By: Leonardo Neri
McDonald's, the world's largest fast food chain, has alleged that Brazilian customer data was accessed improperly following a security incident reported in the media. The company's representative in Brazil reiterated that no 'sensitive data' of consumers from its franchise chains was exposed, and that it cooperated in every possible way with regulatory agencies in the investigation, such as the National Data Protection Authority (ANPD).
The data leak would have initially occurred after emails were allegedly sent on behalf of the company to its customers, who would have been harmed by the leak of their personal information.
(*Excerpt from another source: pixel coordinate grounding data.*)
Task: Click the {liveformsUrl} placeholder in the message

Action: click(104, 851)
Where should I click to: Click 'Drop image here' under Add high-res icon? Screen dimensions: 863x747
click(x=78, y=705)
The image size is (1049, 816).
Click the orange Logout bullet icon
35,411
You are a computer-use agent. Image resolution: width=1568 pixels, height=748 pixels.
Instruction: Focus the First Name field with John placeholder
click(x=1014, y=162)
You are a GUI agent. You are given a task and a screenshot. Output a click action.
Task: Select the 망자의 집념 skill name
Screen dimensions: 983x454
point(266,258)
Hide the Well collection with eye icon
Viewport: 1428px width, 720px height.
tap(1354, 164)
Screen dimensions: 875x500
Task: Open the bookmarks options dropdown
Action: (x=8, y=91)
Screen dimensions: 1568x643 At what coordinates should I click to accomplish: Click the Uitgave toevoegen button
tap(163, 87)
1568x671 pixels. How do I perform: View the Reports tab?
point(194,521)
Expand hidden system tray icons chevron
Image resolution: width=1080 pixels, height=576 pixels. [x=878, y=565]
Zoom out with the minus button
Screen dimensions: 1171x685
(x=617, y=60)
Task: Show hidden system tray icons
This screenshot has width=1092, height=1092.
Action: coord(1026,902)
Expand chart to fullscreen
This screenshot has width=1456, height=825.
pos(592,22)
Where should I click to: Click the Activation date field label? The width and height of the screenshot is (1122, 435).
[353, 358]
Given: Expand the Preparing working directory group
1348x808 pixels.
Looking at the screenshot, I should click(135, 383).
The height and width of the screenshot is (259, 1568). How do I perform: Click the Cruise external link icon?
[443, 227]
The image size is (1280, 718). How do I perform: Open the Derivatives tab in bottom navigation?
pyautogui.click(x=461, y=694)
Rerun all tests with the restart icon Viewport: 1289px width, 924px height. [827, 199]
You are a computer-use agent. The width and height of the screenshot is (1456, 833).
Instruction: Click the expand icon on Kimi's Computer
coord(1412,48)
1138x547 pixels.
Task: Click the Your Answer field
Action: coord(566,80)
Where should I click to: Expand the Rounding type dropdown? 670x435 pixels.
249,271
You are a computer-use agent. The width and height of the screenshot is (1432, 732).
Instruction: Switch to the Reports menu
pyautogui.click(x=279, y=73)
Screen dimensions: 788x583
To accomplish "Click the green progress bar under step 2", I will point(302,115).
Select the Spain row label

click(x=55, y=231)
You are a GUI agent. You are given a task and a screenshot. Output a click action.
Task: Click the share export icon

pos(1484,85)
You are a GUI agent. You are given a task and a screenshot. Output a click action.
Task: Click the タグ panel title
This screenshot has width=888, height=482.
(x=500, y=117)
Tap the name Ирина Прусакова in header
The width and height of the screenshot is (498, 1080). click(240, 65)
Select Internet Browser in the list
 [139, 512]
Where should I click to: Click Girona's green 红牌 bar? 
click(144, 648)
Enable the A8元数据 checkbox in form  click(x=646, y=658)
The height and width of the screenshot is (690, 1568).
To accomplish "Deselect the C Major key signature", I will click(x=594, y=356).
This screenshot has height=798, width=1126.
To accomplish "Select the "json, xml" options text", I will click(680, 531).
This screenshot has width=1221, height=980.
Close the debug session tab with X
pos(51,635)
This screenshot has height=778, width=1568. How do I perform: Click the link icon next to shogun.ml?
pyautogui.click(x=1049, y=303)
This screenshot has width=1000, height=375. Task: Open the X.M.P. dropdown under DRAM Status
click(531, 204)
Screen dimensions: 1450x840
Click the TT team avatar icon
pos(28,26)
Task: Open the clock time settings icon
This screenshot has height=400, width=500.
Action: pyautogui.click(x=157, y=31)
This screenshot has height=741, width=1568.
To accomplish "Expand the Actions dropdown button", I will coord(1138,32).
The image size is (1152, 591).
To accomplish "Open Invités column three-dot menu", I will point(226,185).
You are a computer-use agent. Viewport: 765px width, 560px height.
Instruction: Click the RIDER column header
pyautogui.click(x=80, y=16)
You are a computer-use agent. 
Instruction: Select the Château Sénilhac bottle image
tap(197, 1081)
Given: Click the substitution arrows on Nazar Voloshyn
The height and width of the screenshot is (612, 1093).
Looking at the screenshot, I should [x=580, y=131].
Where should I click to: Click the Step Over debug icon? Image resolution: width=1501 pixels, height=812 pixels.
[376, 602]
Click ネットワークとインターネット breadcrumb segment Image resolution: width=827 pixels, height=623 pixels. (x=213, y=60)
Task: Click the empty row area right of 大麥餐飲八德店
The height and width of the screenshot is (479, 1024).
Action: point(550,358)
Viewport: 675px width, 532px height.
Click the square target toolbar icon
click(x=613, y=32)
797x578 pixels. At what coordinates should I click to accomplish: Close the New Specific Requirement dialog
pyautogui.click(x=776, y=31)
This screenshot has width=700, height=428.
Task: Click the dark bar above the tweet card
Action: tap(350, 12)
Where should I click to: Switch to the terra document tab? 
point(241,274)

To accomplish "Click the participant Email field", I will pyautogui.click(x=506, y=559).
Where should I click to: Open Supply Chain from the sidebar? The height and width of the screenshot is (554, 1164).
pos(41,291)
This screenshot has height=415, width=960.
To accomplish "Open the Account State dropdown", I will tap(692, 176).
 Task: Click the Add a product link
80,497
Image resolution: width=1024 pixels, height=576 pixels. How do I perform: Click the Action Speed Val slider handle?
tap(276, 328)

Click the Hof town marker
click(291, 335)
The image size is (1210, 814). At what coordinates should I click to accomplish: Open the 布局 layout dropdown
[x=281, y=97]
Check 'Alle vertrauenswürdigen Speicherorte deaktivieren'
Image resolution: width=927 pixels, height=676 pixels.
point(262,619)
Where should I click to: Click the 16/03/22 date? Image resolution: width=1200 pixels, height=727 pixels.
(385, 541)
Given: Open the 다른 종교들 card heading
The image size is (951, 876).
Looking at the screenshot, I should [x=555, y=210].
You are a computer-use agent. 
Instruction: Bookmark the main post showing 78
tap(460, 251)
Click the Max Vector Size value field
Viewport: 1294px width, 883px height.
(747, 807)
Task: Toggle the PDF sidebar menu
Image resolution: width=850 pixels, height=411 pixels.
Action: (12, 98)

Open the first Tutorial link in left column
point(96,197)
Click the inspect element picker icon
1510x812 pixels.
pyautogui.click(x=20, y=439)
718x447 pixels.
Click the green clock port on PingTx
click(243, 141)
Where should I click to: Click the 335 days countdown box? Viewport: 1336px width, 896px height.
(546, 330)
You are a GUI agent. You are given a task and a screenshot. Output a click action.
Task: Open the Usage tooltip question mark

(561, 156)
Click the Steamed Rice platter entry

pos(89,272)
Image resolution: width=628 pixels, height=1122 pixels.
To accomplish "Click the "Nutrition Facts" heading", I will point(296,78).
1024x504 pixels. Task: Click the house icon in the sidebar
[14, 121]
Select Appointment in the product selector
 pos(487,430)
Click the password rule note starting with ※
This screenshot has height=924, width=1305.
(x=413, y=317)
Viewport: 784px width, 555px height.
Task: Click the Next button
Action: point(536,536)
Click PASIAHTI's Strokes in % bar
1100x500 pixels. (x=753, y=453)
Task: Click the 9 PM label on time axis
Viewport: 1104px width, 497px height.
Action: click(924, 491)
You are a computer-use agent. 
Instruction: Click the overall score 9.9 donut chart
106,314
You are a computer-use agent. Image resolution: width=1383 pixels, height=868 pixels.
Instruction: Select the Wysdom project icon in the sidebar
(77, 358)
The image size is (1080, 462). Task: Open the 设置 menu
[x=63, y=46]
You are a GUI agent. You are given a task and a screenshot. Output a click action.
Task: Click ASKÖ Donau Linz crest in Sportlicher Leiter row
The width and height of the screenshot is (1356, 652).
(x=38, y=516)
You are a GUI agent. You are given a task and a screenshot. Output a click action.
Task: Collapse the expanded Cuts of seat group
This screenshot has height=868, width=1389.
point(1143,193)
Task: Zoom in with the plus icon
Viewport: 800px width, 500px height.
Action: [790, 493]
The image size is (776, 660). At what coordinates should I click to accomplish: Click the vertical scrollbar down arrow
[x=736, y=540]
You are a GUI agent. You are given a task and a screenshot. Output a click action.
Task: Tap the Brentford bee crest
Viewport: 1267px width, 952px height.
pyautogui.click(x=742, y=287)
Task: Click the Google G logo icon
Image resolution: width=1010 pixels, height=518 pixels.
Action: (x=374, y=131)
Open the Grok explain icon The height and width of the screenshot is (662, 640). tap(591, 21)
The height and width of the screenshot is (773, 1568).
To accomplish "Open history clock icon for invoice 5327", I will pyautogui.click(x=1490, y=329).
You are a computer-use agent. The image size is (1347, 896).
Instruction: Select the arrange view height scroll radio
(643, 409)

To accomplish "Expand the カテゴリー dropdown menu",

However, the representative of the multinational repudiated that such fact would demonstrate the brand's negligence in relation to data protection compliance procedures, in accordance with Brazilian legislation, and declared that there will be no criminal action of any kind, but promised to further reinforce digital protection measures, opening Customer Service (SAC) channels for violated consumers, in order to resolve any doubts arising from the incident.
After the theft, the company continued to say in a note that consumers should be careful and not open 'strange' emails with inappropriate requests made on behalf of Arcos Dourados.
The American company made the following emails available for contact: sac@sacmcdonalds.com.br and privacy.lgpd@br-mcd.com
This is yet another case that demonstrates that it is practically impossible to avoid a security incident, but that organizations must be very well prepared to act with the rapid detection of attacks through crisis committees, as well as having an emergency action plan in place in these cases, aiming to stop any losses to data holders and correct any systemic or communication failures.
With the collaboration of Pedro Sobolewski.